Les autorités algériennes doivent préciser les fondements juridiques du retour forcé de Seifeddine Makhlouf vers la Tunisie, intervenu le 18 janvier, malgré son statut de demandeur d’asile enregistré auprès du Haut-Commissariat des Nations Unies pour les réfugiés, a déclaré lundi 26 janvier Amnesty International. L’organisation estime que cette mesure s’apparente à un « refoulement », en violation des obligations internationales de l’Algérie.
Dans un communiqué, Amnesty International affirme que les autorités algériennes ont manqué à leur devoir de garantir des procédures régulières permettant d’évaluer les besoins de protection des demandeurs d’asile avant toute mesure d’éloignement. L’organisation souligne qu’aucune garantie procédurale n’a été mise en place pour permettre à Seifeddine Makhlouf de contester sa remise aux autorités tunisiennes ou d’exposer les risques encourus en cas de retour.
« Le retour forcé de Seifeddine Makhlouf représente une violation du principe de non-refoulement », a déclaré Sara Hashash, directrice régionale adjointe pour le Moyen-Orient et l’Afrique du Nord à Amnesty International. Selon elle, en procédant à ce renvoi sans évaluation des risques, notamment ceux de détention arbitraire prolongée et de procès inique en Tunisie, l’Algérie a bafoué ses engagements au titre du droit international relatif aux droits humains, y compris la Convention de 1951 relative au statut des réfugiés.
Opposant politique et ancien député, Seifeddine Makhlouf avait quitté la Tunisie en juillet 2024 après avoir fait l’objet de poursuites et de détentions qualifiées d’arbitraires par les organisations de défense des droits humains. Il avait alors critiqué ouvertement le président tunisien Kaïs Saïed et dirigé la coalition Al Karama.
Après la dissolution du Parlement tunisien et la levée de l’immunité parlementaire des députés, il a été poursuivi et condamné par un tribunal militaire, une pratique contraire aux normes internationales interdisant le jugement de civils par des juridictions militaires.
Malgré son enregistrement officiel comme demandeur d’asile, les autorités algériennes l’ont condamné à trois mois de prison pour entrée irrégulière en juillet 2024, peine qu’il a purgée avant d’être placé en détention administrative. Amnesty indique que, durant cette période, ses demandes répétées d’accès aux services du HCR pour le suivi de sa procédure d’asile ont été rejetées.
Le 18 janvier 2026, il a été conduit par les forces de sécurité algériennes à la frontière et remis à la police tunisienne sans notification préalable, ni à lui ni à ses avocats. À son arrivée en Tunisie, il a été immédiatement incarcéré afin de purger des peines prononcées par contumace.

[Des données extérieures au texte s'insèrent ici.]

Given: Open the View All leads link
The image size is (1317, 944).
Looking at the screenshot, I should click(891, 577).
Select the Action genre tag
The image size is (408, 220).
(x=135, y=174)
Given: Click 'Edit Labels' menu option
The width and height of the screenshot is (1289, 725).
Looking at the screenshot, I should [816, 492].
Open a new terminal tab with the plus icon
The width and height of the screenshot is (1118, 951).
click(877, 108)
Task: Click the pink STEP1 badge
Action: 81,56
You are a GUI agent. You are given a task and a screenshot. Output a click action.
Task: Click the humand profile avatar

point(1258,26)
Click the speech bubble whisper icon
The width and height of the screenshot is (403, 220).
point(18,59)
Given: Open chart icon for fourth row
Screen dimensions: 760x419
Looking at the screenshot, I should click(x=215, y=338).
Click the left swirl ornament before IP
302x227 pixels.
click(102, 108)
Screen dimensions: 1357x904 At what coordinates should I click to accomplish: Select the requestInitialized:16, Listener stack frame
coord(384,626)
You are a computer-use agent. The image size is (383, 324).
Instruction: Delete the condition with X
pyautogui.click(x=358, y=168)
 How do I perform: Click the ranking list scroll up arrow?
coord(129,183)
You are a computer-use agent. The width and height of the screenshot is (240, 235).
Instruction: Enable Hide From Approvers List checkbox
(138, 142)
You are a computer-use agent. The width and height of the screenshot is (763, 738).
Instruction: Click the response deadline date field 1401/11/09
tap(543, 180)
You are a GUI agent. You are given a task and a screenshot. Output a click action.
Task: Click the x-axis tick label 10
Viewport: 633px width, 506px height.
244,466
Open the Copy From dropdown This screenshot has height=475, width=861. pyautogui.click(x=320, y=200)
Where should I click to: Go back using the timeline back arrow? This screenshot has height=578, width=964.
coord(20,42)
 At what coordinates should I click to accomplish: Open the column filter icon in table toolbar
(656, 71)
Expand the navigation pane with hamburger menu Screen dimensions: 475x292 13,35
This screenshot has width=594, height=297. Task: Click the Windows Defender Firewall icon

Amnesty International demande l’annulation de ces décisions judiciaires et la tenue d’un nouveau procès conforme aux garanties d’indépendance et d’impartialité.
Pour l’organisation, en contournant les garanties propres à toute procédure d’extradition et en ignorant le statut de demandeur d’asile de Seifeddine Makhlouf, les autorités algériennes se sont de facto associées à la répression de l’opposition politique en Tunisie.
Amnesty avertit que cette pratique crée un précédent dangereux, dans un contexte marqué par l’absence persistante en Algérie d’un cadre national complet sur l’asile, malgré la ratification de la Convention de 1951 et l’annonce, restée sans suite, d’un projet de loi en 2017.